- Ваш кабинет выглядит, как обычный кабинет директора школы, только необычны мониторы с отображением каждого класса, коридора, туалетных комнат. По всей очевидности, видеокамеры расположены везде, но в здании нет решеток. Как же вы обеспечиваете безопасность свою и педагогов?
- Да, видеокамеры у нас охватывают все помещения, потому что обучаемые свободно передвигаются по зданию. Их только к школе подводят под конвоем - и все, далее они свободны. Здесь нет ни конвоя, ни решеток. И такое доверие тоже является мерой воспитания. На меня за 40 лет было только одно нападение. Я пригласил в кабинет только что прибывшего по этапу заключенного, предварительно ознакомившись с его личным делом. И сообщил, что ему нужно восполнить пробел в образовании и окончить среднюю школу. Но тот категорически отказался и набросился на меня. Рядом находился завхоз школы, и он его остановил и удерживал силой, пока не прибыл конвой. Но это было один раз за всю мою работу. Вообще, у нас в школе спокойно, а уважение и послушание достигается в ходе личного контакта с заключенным. Это процесс трудный, и не каждый педагог с воли с ним справляется. Я очень тщательно отбираю кадры.
- По какому принципу?
- По принципу душевной зрелости самого человека, а уже потом – по квалификации педагога. Моложе 37 лет никого не беру. У меня сейчас коллектив стабильный, 15 учителей и только двое из них - мужчины. Женщине легче найти контакт с осужденным. Но у нее должна быть полная семья, уравновешенный характер и терпение. Ведь здесь большая часть работы у учителя не на уроках, а на индивидуальных занятиях. Я приглашал работать педагогов высокой квалификации с воли. Но иные подходили к решеткам и все, испытывали шок.

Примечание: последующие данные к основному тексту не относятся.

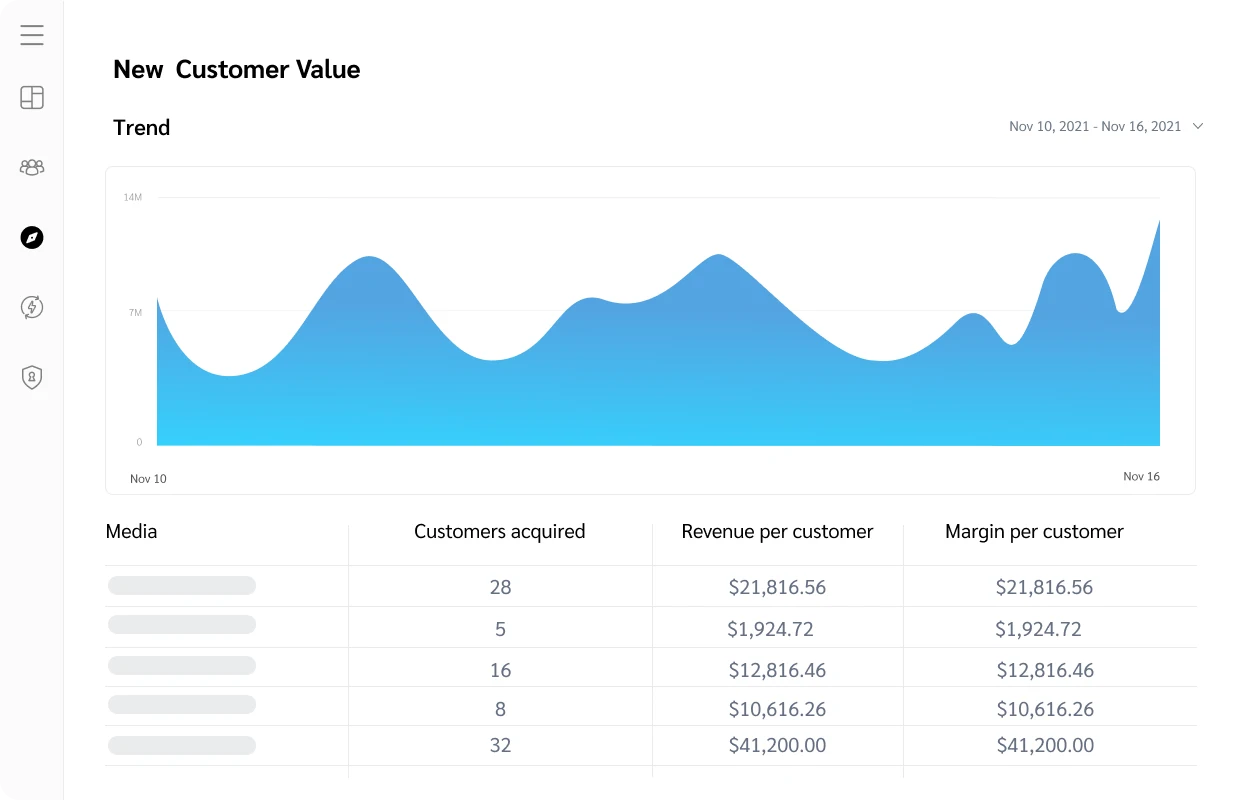Screen dimensions: 1250x800
Task: Click the New Customer Value title
Action: click(x=236, y=69)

- Мы тоже испытали шок, проходя в колонию через решетки, слушая этот лязг железа и бесстрастный, без интонаций голос дежурного, отдающий команды резким голосом.
- Но, тем не менее, вы сюда пришли и делаете сейчас свою работу. А у тех педагогов шок так и не прошел, и они не смогли его преодолеть, и уходили сразу. Хотя педагоги были отличные, и за счастье было бы нам, если бы они у нас работали. Тут нужно воспринять колонию душой и входить сразу в ситуацию. Я с новыми учителями разговариваю долго, рассказываю честно, с чем им здесь придется столкнуться. Это взрослые ученики с отрицательным жизненным опытом, уважающие только силу. Своих сотрудников я встречаю у поста и от дежурного веду в школу, также и обратно. За их безопасность отвечаю я. Уроки идут, как в обычной школе, но сильно отличаются атмосферой. Обучающиеся напряжены и настороженны, тишина, никогда никто не позволит себе проявить активность и задать вопрос или блеснуть знаниями. Здесь это не принято. И только на индивидуальных занятиях эти вопросы задаются. Я стараюсь беседовать с каждым вновь прибывшим учеником и прошу его вести себя со мной просто как человек, вне зависимости от его положения в криминальном мире и в колонии. А я - учитель, который должен дать ему среднее образование.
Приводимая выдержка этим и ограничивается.